Sunday, August 31, 2008

Excruciating Suffering

Four Franciscan monks were savagely attacked by feral thugs invading their San Columbano Belmonte monastery near Turin, Italy, last week.

Three of the monks, aged 86, 81, and 76, were tied and gagged, then punched, kicked and beaten with clubs. Another, 48 year-old Father Sergio Baldin, suffered head injuries that left him in a coma, as well as "serious respiratory problems" resulting from having choked on the food he had been eating when the assault began. He heroically put himself in the way of the rabid fury that had been directed at his older Brothers, according to one of the other monks:
"Father Sergio (Baldin) came to my aid. He put himself in front of me to try and defend me, but he too was knocked down without mercy. They hit him until he stopped crying out. Then they beat Father Salvatore and Father Martin as well. It was terrible."

In the Indian state of Orissa, violence against Christians has reached frightful proportions. Earlier last week a mission in Orissa was torched by a bloodthirsty mob of 700 maniacs:

The mob chanting anti-Christian slogans when reached Padampur in Bargarh district, attacked the orphanage where Fr Edward lived. Ms Rajni, a 20 year old student who lived in the orphanage and was also working as an auxiliary nurse in the orphanage confronted them. When Fr Sequeira arrived at the spot the mob locked him and Rajni into separate rooms, and ordered the children to vacate the orphanage. The mob then ransacked Fr Sequeira's room, poured petrol on him, Rajni and set the orphanage on fire. "I was engulfed in flames, I could hear the cries of Rajni and the mob was cheering and shouting through the windows," recalls Fr Sequeira.

"When I started to suffocate I found a crack on the wall that was damaged in the attack and kept my nose there to breath some air. All the while I could hear the cries of Rajni from the next room where she was writhing in agony. After sometime, there was silence and I thought she must have managed to escape from the room," recalled Fr Sequeira. Unknown to Fr Edward, the girl was burnt alive and had breathed her last.
People from the neighborhood who heard the cries of children rushed to the rescue, broke the walls and brought him to safety. That is when the mob attacked him again outside the orphanage and was beaten up mercilessly till he became unconscious.

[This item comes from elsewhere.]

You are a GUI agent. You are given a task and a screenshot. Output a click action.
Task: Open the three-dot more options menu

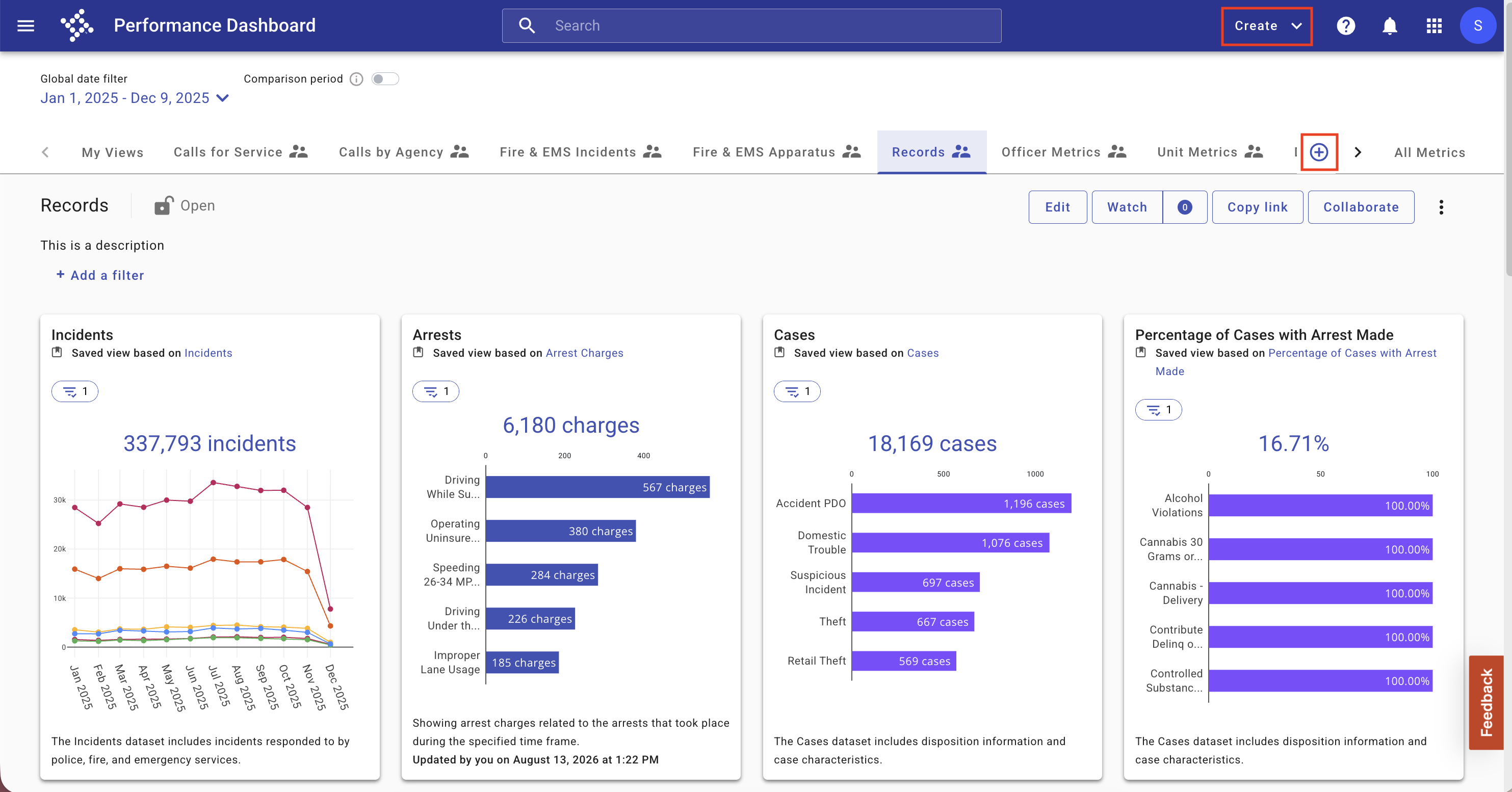click(x=1441, y=207)
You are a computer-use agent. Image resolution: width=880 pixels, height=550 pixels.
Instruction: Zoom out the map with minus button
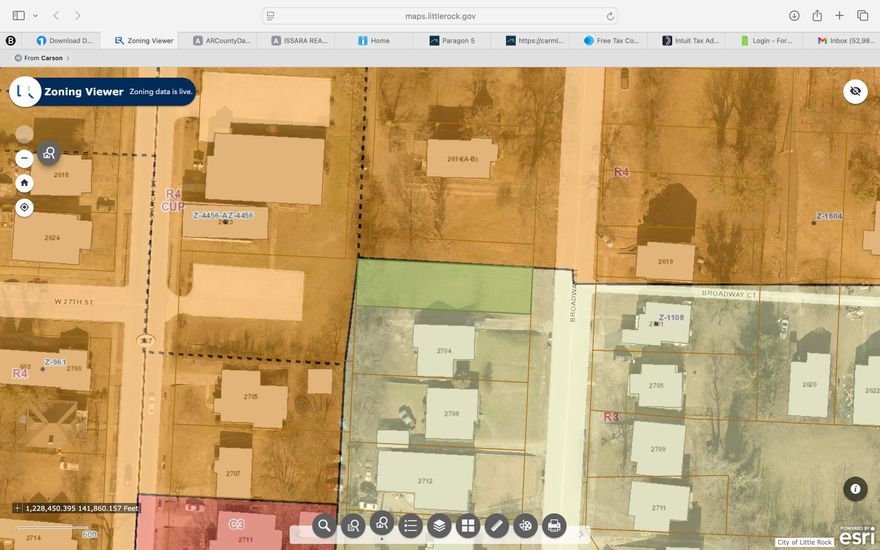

The Catholic Bishops' Conference of India has issued a list of several dozen Christian (Protestant and Catholic) churches, convents, hostels, as well as the hundreds of houses and other buildings burned during the spiralling wave of barbaric anti-Christian attacks. Over 25,000 Catholic schools in India have shut their doors in protest of "...the incapacity of the central government to stop violence at a time when anti-Christian sentiment is growing and the faithful are tortured and killed," said CBCI Chairman Osvaldo Cardinal Gracias.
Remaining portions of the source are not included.